Per l’accusa a seguito della discussione il padre l’avrebbe colpita e avrebbe adagiato il corpo della figlia in strada al buio e sotto una pioggia battente poco prima che un’auto la investisse. Per la difesa invece dopo la discussione Azka era scesa dall’auto ed era stata investita. Condannato in primo grado all’ergastolo con isolamento diurno per 18 mesi e al pagamento di una provvisionale nei confronti della moglie (30.000 euro) e dei tre figli (200.000 euro complessivi), questa mattina Riaz ha voluto rilasciare dichiarazioni spontanee. Ha affermato di amare i propri figli e di averli portati in Italia per dare loro un futuro migliore, ha poi aggiunto che in Italia aveva seguito tutti i percorsi indicati, «ho fatto tutto quello che mi veniva detto dagli assistenti sociali – ha dichiarato ai giudici –, il caos è iniziato quando in casa sono entrati i ragazzi delle mie due figlie, una decisione che io non ho assecondato. Hanno voluto liberarsi di me».

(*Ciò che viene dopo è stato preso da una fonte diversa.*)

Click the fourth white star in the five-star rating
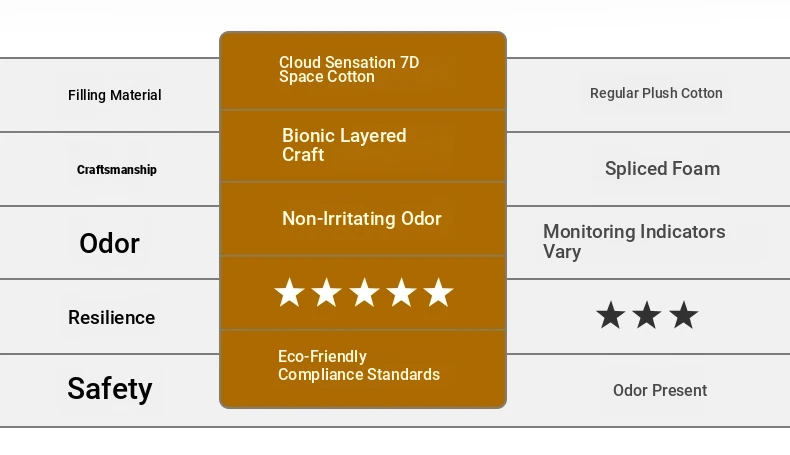 [401, 293]
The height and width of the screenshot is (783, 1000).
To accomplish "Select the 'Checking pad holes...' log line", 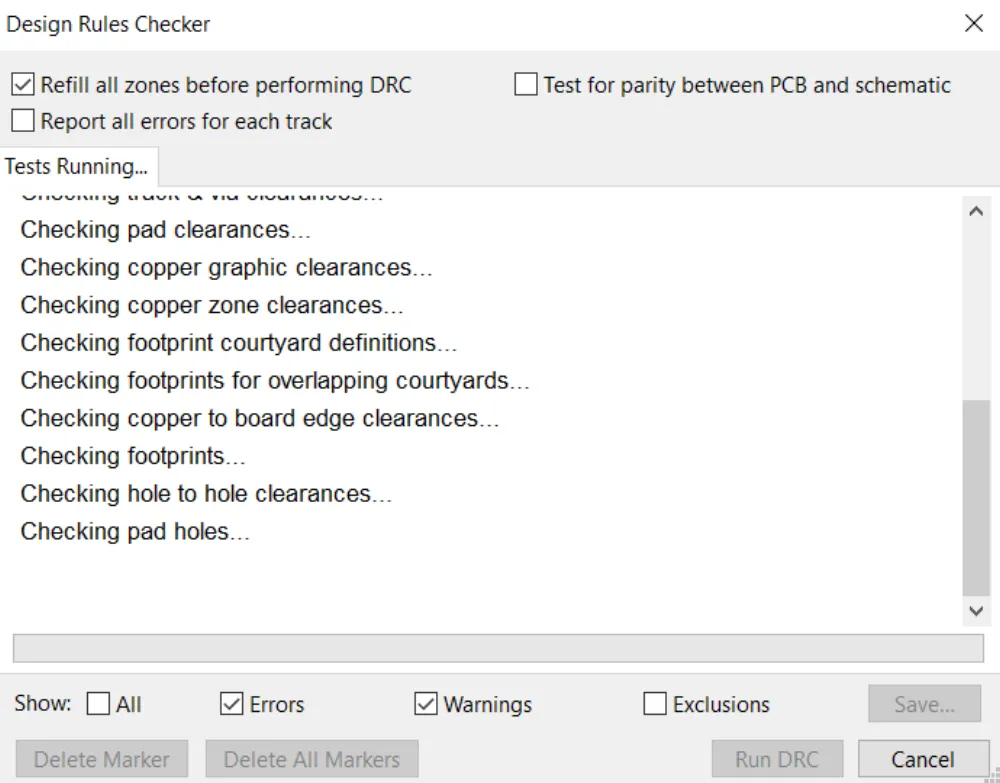I will [135, 532].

Poi, ricordando la sera della morte della figlia ha raccontato: «Ero andato con lei (Azka, ndr) in giro per negozi a comprare quello che lei desiderava, vestiti e da mangiare, e me l’hanno ammazzata», ha concluso in lacrime. Alle 16 la lettura del dispositivo e l’esplosione di rabbia: «Italia paese di razzisti e fascisti, sono in galera perché musulmano».
«Leggeremo le motivazioni – ha commentato l’avvocato Francesco Laganà –, se ci sono i presupposti faremo ricorso, dovremo capire come motivano anche perché la discussione che io ho sentito è stata basata sulla favola del ranocchio e dello scorpione. Se il messaggio che passerà è questo significa che stiamo indietreggiando di mille anni e stiamo andando sul pregiudizio in cui il pakistano è diverso da noi ed è cattivo. Se il messaggio è che la natura di quelle persone è di non amare i figli e di uccidere allora questo è inaccettabile. Spero che le motivazioni non siano basate su questo e che ci facciano comprendere che noi siamo nel torto, perché solo così si può accettare che una persona faccia l’ergastolo». Confermate, dunque, anche le provvisionali nei confronti della moglie e dei tre figli dell’imputato, la moglie e due figli sono parte civile con l’avvocato Maurizio Nardozza, mentre il terzo figlio, ad oggi ancora minorenne è parte civile, tramite la tutrice Francesca Forani, con l’avvocato Paolo Carnevali.